The motion judge found that the claim for premature commercialization was a misnomer and irrelevant, as it did not relate to a previously identified potential case of pure economic loss. The judge found that the reference to the claim’s undefined term ‘stakeholders’, which described those in a situation similar to Darmar, gave rise to indeterminate liability to an indeterminate class of persons. This would, in the motion judge’s view, be illogical as Syngenta could not have provided an undertaking to a major portion of North America’s corn market. In addition she noted that Syngenta could not be faulted for the contamination of the corn as it was plead that it was inevitable to happen due to the interconnectedness of the market.[ii]

Thus, the motion judge took the position that it was plain and obvious the claim based on premature commercialization could not succeed and she therefore dismissed the claim.

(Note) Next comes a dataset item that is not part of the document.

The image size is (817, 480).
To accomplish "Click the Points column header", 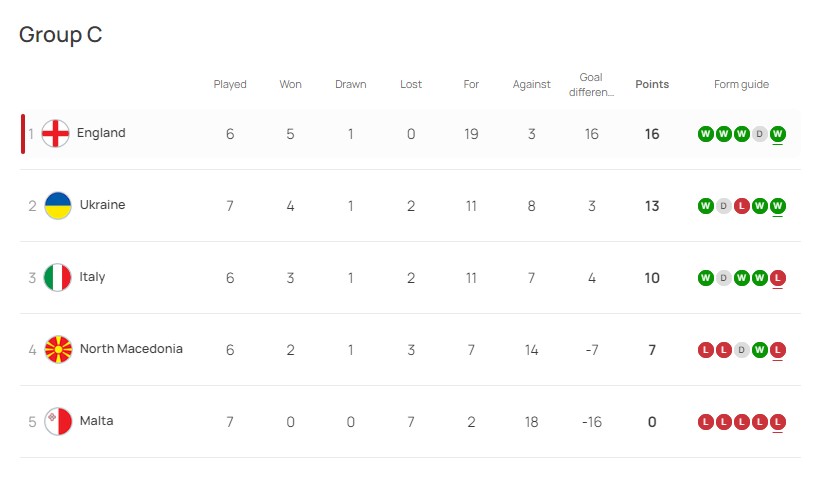I will pos(652,84).
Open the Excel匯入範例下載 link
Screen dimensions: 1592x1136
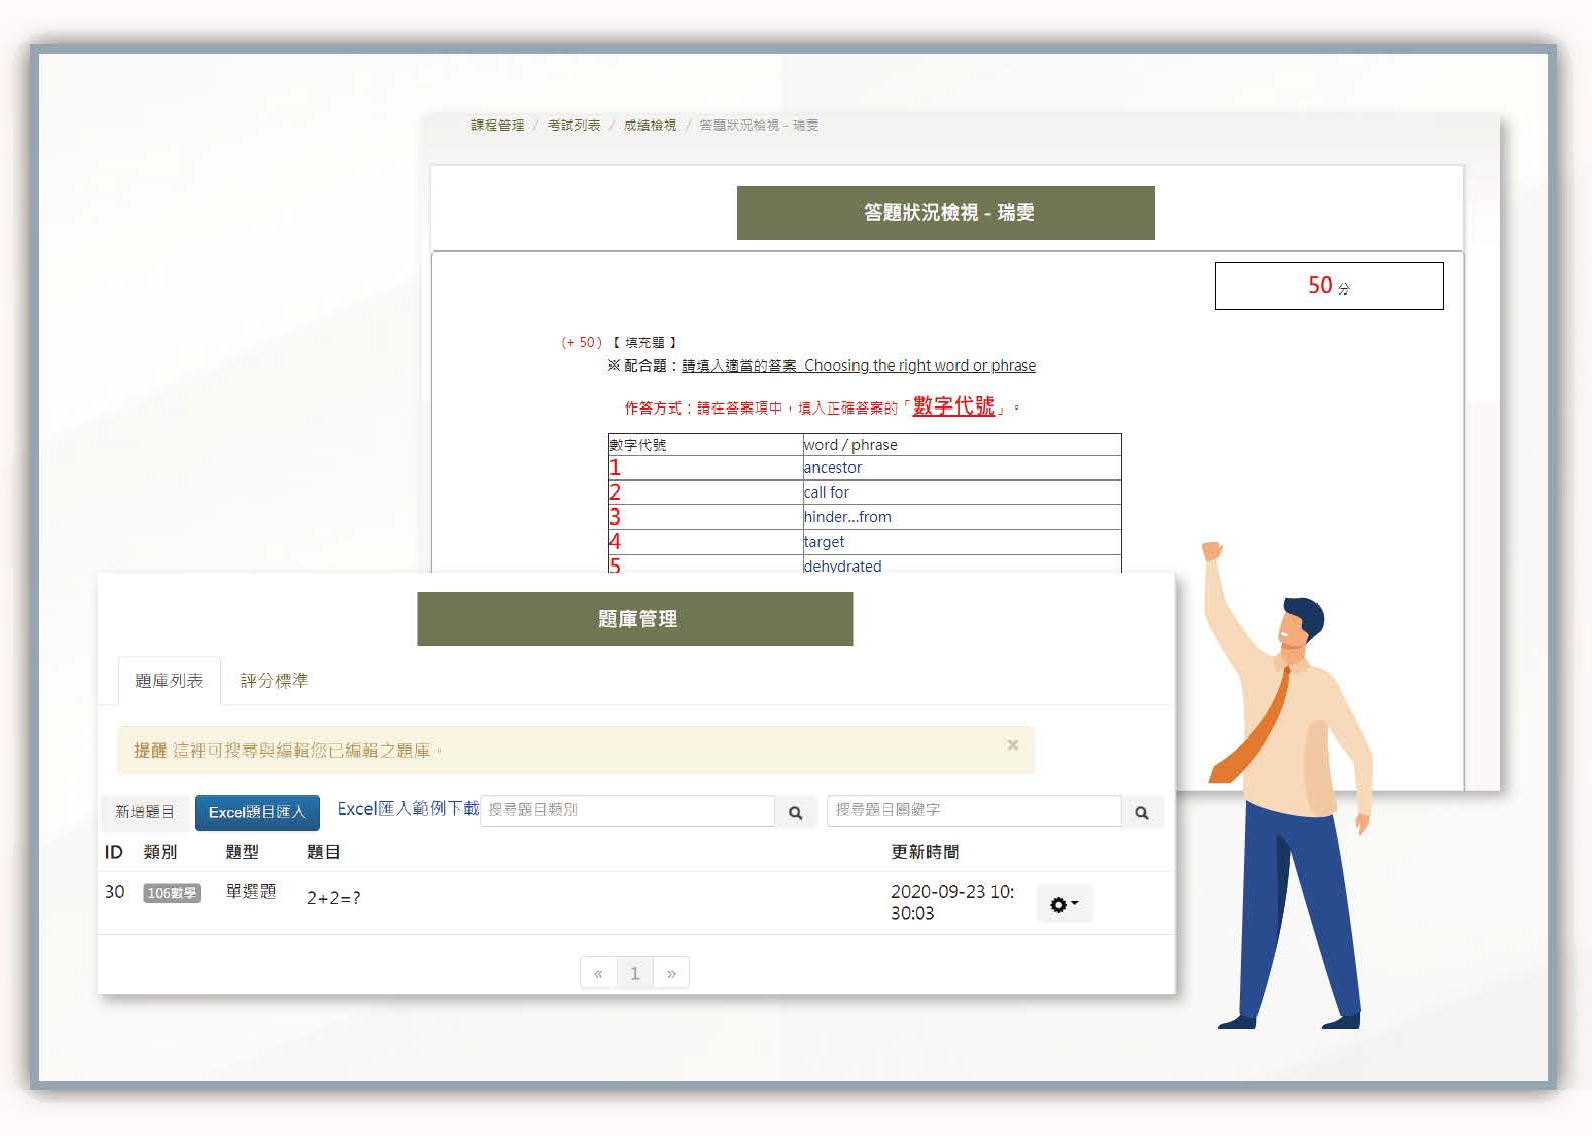(x=408, y=809)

In conducting the proximity analysis of the Anns Test, the Court of Appeal addressed two main points, namely the representations made by Syngenta to the industry associations and the interconnectedness of the corn market. The former established reliance and expectations, both of which are factors for the proximity analysis.

As for the interconnectedness and interdependency of the corn market, these implied that Syngenta knew the effect that its modified corn seed would have on all corn and that even corn not purchased from Syngenta would still be vulnerable to closure of export. The fact that Syngenta’s product would inevitably contaminate the wider corn market would, arguably, put Syngenta in a relationship with Darmar despite the fact that Darmar never purchased its corn seed.[iii]

In regards to the foreseeability portion of the Anns Test, the court found that, due to the context of the established proximity and the relationship founded thereon, there was nothing in Syngenta’s allegations that could take Darmar’s loss outside the scope of foreseeability. The injury that was allegedly foreseeable to Darmar would thus be “reasonably” foreseeable and hence, a prima facie duty of care was arguably in existence.[iv]

Turning to the policy analysis which forms the second stage of the Anns Test, the court stated that this stage “is something which should be relied on narrowly, and rarely if ever due to concerns about indeterminate liability which ought not to persist after a proper stage one analysis.”[v] With this in mind, the Court of Appeal found that Darmar had a reasonable prospect of showing that a duty of care arose and that it did not necessarily give rise to indeterminacy concerns. Even if there were such concerns, the indeterminacy that would arise would indeed flow from the risk that Syngenta undertook in order to protect the industry and this could justly and fairly result in liability.[vi]


If given efficacy, this additional instance of pure economic loss would set Canada apart from many common law jurisdictions insofar as the establishment of a duty of care of a participant to their broader industry is concerned. Whether an emerging tort of premature commercialization will be snuffed out by a future ruling has yet to be seen.


[i] Canadian National Railway Co. v. Norsk Pacific Steamship Co. [1992] 1 SCR 1021; Anns v. Merton London Borough Council, [1978] A.C. 728 at 751–52; Murphy v Brentwood District Council [1991] UKHL 2.

[ii] Darmar Farms Inc. v. Syngenta Canada Inc., 2019 ONCA 789 at para 29.

[iii] Darmar Farms Inc. v. Syngenta Canada Inc., 2019 ONCA 789 at para 76.

[iv] Darmar Farms Inc. v. Syngenta Canada Inc., 2019 ONCA 789 at para 83

[v] Darmar Farms Inc. v. Syngenta Canada Inc., 2019 ONCA 789 at para 54.

[vi] Darmar Farms Inc. v. Syngenta Canada Inc., 2019 ONCA 789 at para 88.


Article by Martin Aquilina, with assistance from Alexander Krush.